* _SOURCE DATA_:
<<<<

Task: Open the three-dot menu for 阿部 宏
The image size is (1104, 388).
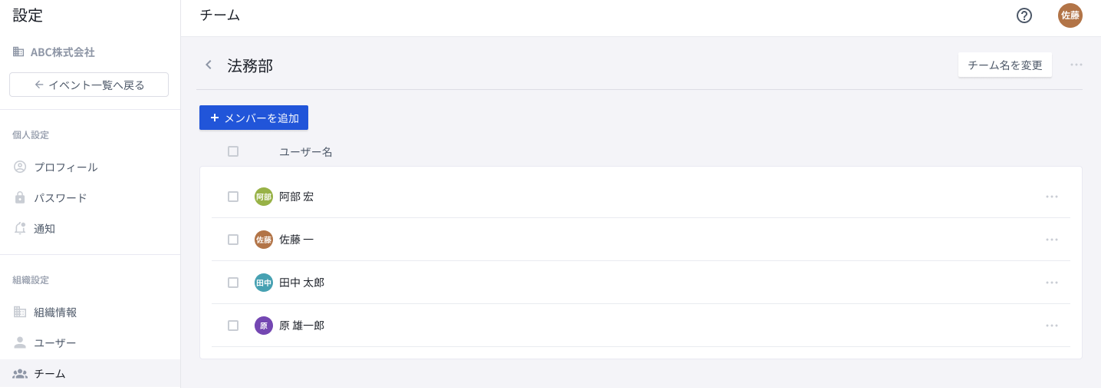Action: 1052,197
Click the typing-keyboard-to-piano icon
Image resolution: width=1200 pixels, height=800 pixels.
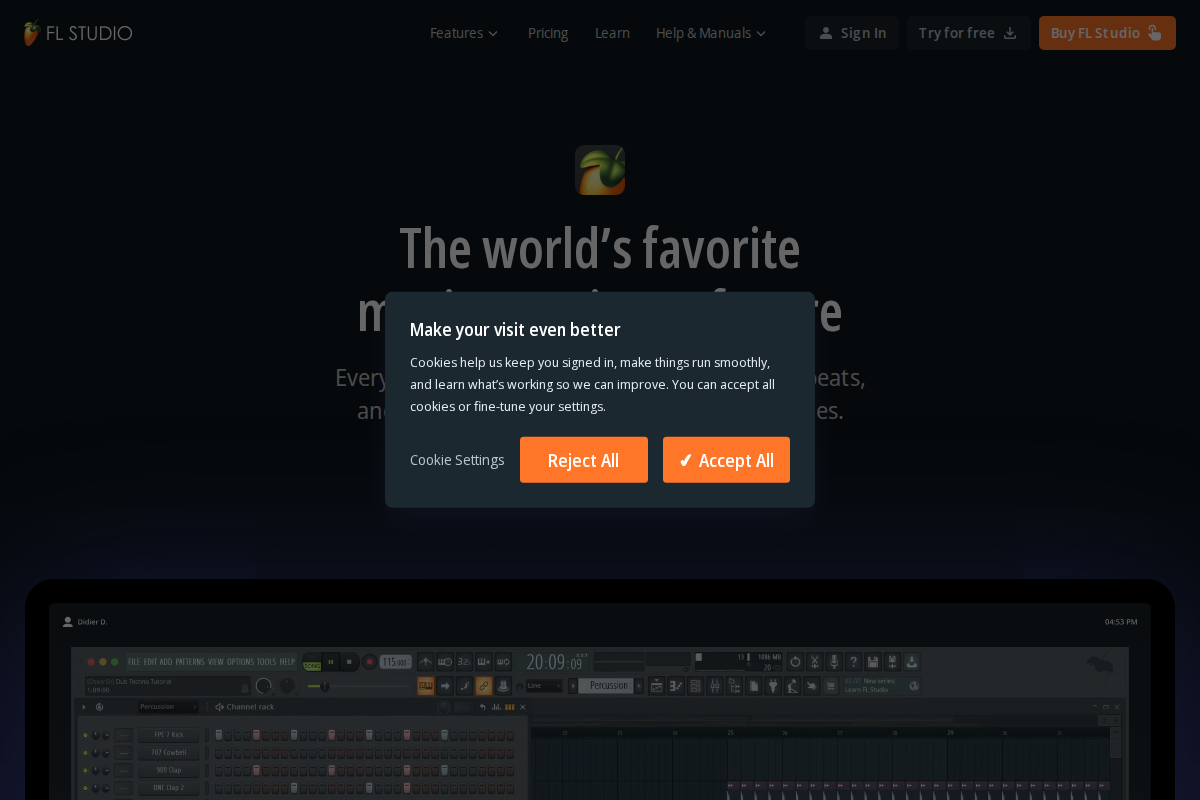pyautogui.click(x=426, y=685)
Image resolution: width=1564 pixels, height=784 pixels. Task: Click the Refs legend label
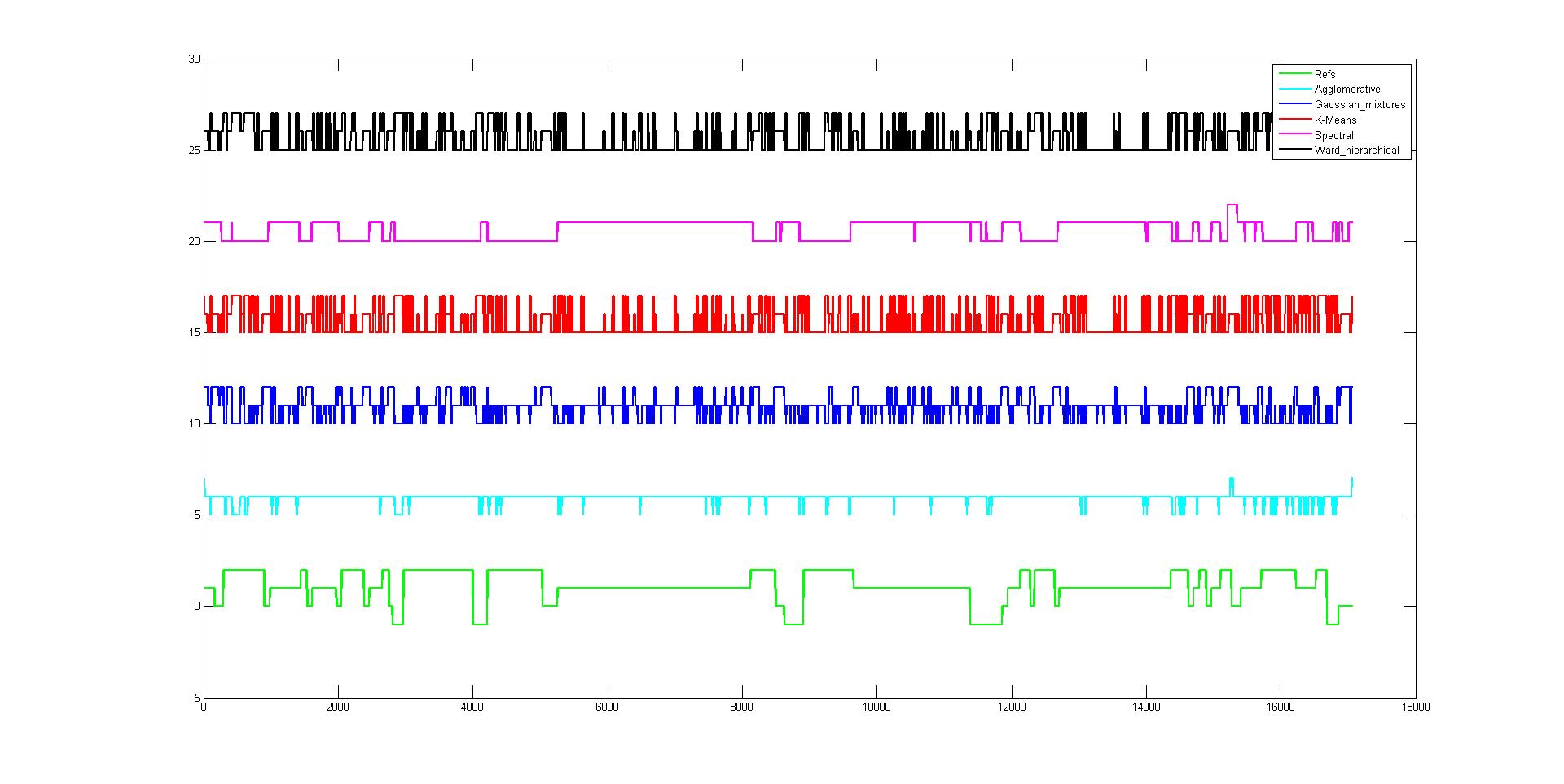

>>>>

* _EXERCISE OBJECTIVE_:
Every line above is to be reproduced verbatim, and the pictures are to be omitted.

* _TASK RESPONSE_:
Task: Open the three-dot menu for 阿部 宏
The image size is (1104, 388).
Action: 1052,197
Click the typing-keyboard-to-piano icon
Image resolution: width=1200 pixels, height=800 pixels.
pyautogui.click(x=426, y=685)
Image resolution: width=1564 pixels, height=784 pixels. Task: Click the Refs legend label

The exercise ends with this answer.